[START OF SOURCE DOCUMENT]

Reading these objectives today seems a trivial exercise but back in 1901 Discovery was about to sail for uncharted waters with little or no information of what might be found there. Luckily, long before that year, the world was no longer considered to be flat, so the only certainty that existed among those on board regarding their destination was that they were unlikely to sail over the edge and be lost forever. 

The beginning of June 1901 found the ship in East India Dock in London where final preparations and loading for the epic voyage were completed. At the end of July she sailed from London to spend a short time berthed at Cowes on the Isle of Wight during the highlight yachting meeting of the year, Cowes Week. \the importance of the Expedition was underlined when King Edward VII and Queen Alexandra visited the Discovery on the 5th of August 1901, a moment recorded by the Illustrated London News by the following photograph:



The day after the King's visit, 6th August 1901, Discovery set sail extremely heavily loaded with every last ounce of stores that could be carried. The route Scott planned to follow to Antarctica took Discovery first to Cape Town in South Africa, onwards to New Zealand before arriving in Antarctica in the Ross Sea at the beginning of the summer of 1902, in order to have a full season there after penetrating the ice pack from the North.

[END OF SOURCE DOCUMENT]
[START OF EXTRACTED MATERIAL]

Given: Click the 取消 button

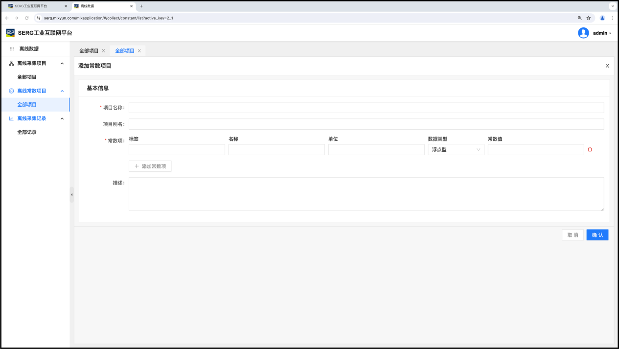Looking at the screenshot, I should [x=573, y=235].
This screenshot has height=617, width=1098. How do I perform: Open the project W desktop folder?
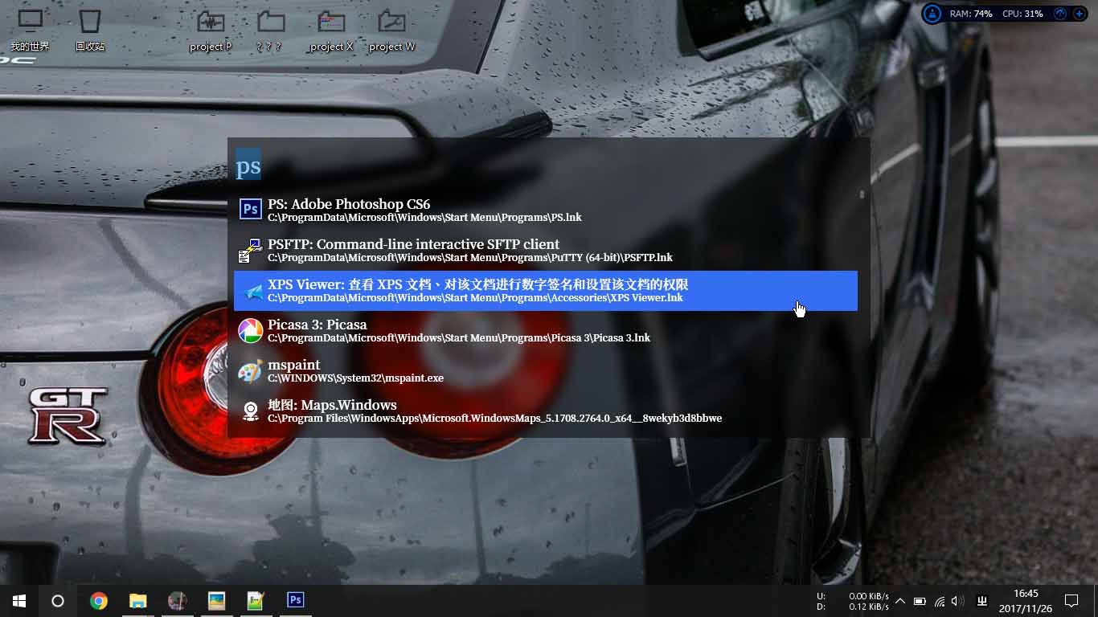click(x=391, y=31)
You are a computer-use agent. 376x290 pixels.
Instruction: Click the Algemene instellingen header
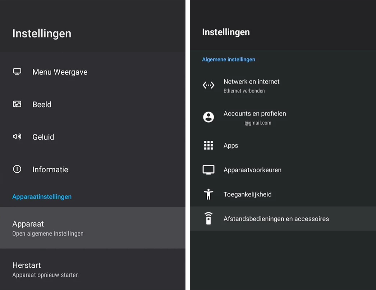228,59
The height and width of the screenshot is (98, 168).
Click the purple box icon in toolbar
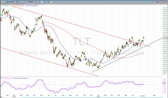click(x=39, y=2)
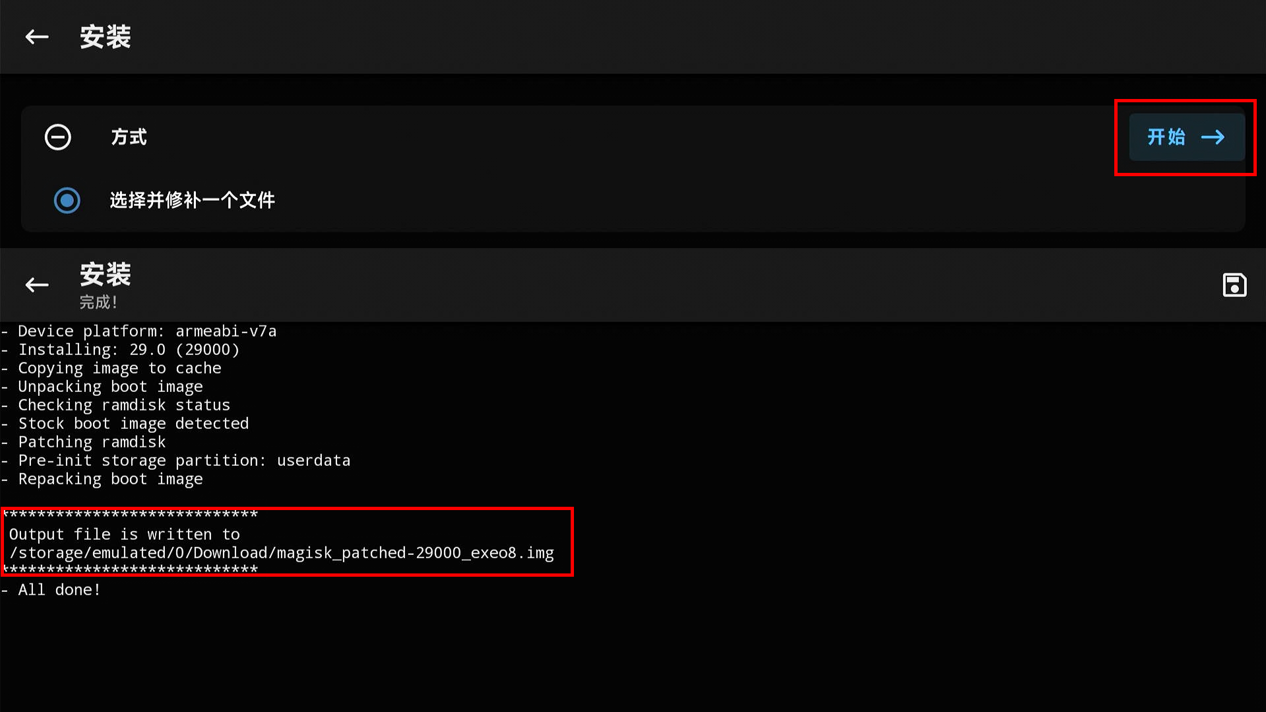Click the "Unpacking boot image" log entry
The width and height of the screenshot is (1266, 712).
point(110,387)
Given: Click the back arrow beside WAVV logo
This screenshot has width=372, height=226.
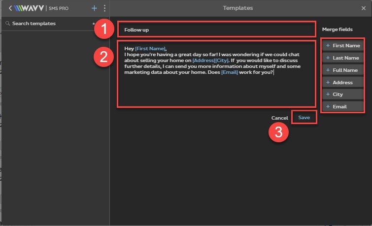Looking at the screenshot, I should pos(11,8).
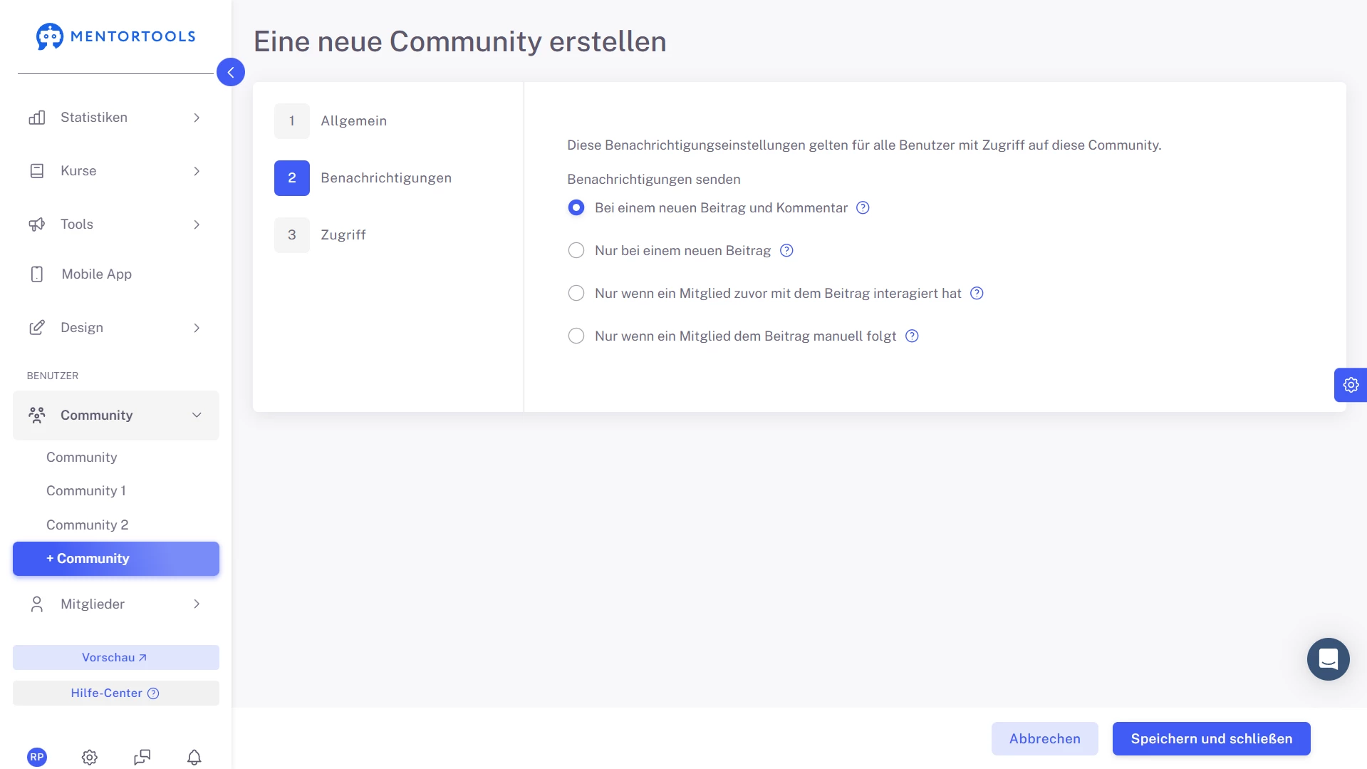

[END OF EXTRACTED MATERIAL]

• **DIRECTIVE 1**: Write out the part of the passage on the Discovery expedition that opens with the words containing "Reading these objectives" and closes with "be lost forever.".
• **DIRECTIVE 2**: Extend the passage on the Discovery expedition, picking up after its final sentence.
The data shown is not needed for anything here.

• **RESPONSE 1**:
Reading these objectives today seems a trivial exercise but back in 1901 Discovery was about to sail for uncharted waters with little or no information of what might be found there. Luckily, long before that year, the world was no longer considered to be flat, so the only certainty that existed among those on board regarding their destination was that they were unlikely to sail over the edge and be lost forever.

• **RESPONSE 2**:
On her voyage South from Cowes she anchored off Funchal, Madeira, for a short spell to send mail and take on some fresh produce. Scott felt a little concerned at the slow progress she was making but in her fully loaded state her engines had stood up very well to those first 33 days at sea in the Atlantic Ocean. Discovery arrived at Cape Town on the 3rd of October 1901, replenished her coal and other necessary supplies before departing for Lyttelton in New Zealand on the 27th of October. She reached that port on the 29th of November 1901 after having endured a succession of gales and very heavy seas that tested her seaworthiness to the utmost. The stresses on her heavily laden hull as she pitched, tossed and rolled in the extreme conditions would have set up a continuous complaint by the ship's wooden structure in the form of loud creaks and groans as the timbers were forced to fight off the forces of the wind and sea. Living conditions would have stretched human endurance, hammocks slung from the beams would have taken the sleeping occupant through an angle of more than 60 degrees at times as the ship rolled greater than 30 degrees on either side of upright. Because of the way she was loaded the rolling cycle would have been quick, taking her from 30 degrees on one side to 30 degrees on the other in less than 20 seconds. Imagine the pendulum of a great clock, ticking away, day after day, night after night; that was how the Discovery behaved except, rather than it being regular, it would have been punctuated by the violent climbing up a wave only to come crashing down its other side.

Spare a thought for the cook in these conditions, because the crew needed food to provide the body with the strength and energy to cope with the rigours of sailing in such wild and turbulent waters. Somehow food was always available at the appointed times and the heroics of the cook remained unmentioned. Those were hard times and they were hard men.
'The Roaring Forties', as that line of latitude is known, constantly lives up to its name and along its line lies many a valiant sailing ship, miles down on the seabed, struck down by the wrath of the waters above.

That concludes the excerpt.